"I need to bulk-replace values across config files." "I want to extract specific columns from a CSV and calculate totals." "I need to strip certain lines from a log file."
These are classic text processing scenarios where sed and awk shine. Both are filter commands designed for pipelines, but they excel at distinctly different things.
This article walks you through sed and awk fundamentals, practical patterns, and how to combine them into powerful workflows.
sed and awk: What's the difference?
Here is the quick breakdown.
| sed | awk | |
|---|---|---|
| Full name | Stream Editor | Pattern scanning and processing language |
| Strength | Line-oriented text transformation (substitution, deletion, insertion) | Column-oriented data processing (extraction, calculation, aggregation) |
| Mental model | "Rewrite text" | "Extract data from text" |
| Typical use | Config file updates, log cleanup | CSV/TSV aggregation, access log analysis |
Both are pipeline filter commands connected with |. sed excels at transformation, awk excels at extraction and calculation.
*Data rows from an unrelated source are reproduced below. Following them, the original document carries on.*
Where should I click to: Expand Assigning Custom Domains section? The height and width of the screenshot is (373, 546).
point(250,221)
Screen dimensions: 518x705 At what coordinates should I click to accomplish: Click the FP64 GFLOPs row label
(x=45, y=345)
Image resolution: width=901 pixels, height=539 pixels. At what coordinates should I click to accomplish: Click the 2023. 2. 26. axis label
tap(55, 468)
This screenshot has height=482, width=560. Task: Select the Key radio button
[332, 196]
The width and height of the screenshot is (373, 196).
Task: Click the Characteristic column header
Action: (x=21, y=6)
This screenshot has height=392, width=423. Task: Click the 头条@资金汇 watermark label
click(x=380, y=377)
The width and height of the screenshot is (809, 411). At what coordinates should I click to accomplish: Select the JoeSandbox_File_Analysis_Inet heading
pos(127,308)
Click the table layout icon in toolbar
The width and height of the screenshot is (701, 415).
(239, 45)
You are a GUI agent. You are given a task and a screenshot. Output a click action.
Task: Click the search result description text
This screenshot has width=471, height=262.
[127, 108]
Keep this distinction in mind and you will always know which tool to reach for.
sed basics
sed — the "stream editor" — reads text line by line, applies transformations, and outputs the result.
Substitution
The most common operation is the s (substitute) command.
# Replace the first match on each line
sed 's/old/new/' file.txt
# Replace all matches on each line (g flag)
sed 's/old/new/g' file.txt
# Edit the file in place (-i option)
sed -i 's/old/new/g' file.txt
Line and range selection
# Substitute only on line 3
sed '3s/old/new/' file.txt
# Substitute on lines 2 through 5
sed '2,5s/old/new/g' file.txt
# Substitute only on the last line
sed '$s/old/new/' file.txt
Deletion, insertion, and printing
# Delete lines matching a pattern
sed '/pattern/d' file.txt
# Insert a line after the match
sed '/pattern/a\new line' file.txt
# Insert a line before the match
sed '/pattern/i\new line' file.txt
# Print only a specific range of lines (-n suppresses default output)
sed -n '10,20p' file.txt
Multiple operations and custom delimiters
# Run multiple substitutions in one pass
sed -e 's/foo/bar/g' -e 's/baz/qux/g' file.txt
# Use an alternative delimiter (handy for paths and URLs)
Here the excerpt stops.